= The problem =
Please return all lines of the data below containing the string "agent".

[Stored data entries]
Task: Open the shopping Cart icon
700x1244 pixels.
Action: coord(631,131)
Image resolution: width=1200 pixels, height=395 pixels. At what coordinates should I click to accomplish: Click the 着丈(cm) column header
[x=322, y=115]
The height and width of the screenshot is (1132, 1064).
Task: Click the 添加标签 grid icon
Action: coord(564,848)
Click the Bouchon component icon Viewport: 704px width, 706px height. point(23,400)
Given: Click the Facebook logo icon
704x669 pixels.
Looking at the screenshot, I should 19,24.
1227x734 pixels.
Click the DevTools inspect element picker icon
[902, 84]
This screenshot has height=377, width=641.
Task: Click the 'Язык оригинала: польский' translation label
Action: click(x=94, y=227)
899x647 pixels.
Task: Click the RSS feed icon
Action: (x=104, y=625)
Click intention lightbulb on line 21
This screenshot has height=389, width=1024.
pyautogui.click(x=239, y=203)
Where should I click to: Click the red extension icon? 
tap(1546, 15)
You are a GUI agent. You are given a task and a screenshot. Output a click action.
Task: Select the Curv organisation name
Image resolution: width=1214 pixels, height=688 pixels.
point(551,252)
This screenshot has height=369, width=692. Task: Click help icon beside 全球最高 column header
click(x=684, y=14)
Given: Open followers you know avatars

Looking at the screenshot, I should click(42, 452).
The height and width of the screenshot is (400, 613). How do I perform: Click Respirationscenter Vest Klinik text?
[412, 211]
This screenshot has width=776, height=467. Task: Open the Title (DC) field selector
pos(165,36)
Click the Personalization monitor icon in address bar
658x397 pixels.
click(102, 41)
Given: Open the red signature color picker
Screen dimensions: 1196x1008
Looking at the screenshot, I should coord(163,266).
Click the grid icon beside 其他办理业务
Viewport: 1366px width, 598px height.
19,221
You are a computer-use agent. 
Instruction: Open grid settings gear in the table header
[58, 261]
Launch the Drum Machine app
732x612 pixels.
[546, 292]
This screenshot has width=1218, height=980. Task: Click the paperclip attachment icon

= Task result =
You are a GUI agent. You are given a task and a screenshot. Output a click action.
You are a computer-use agent. 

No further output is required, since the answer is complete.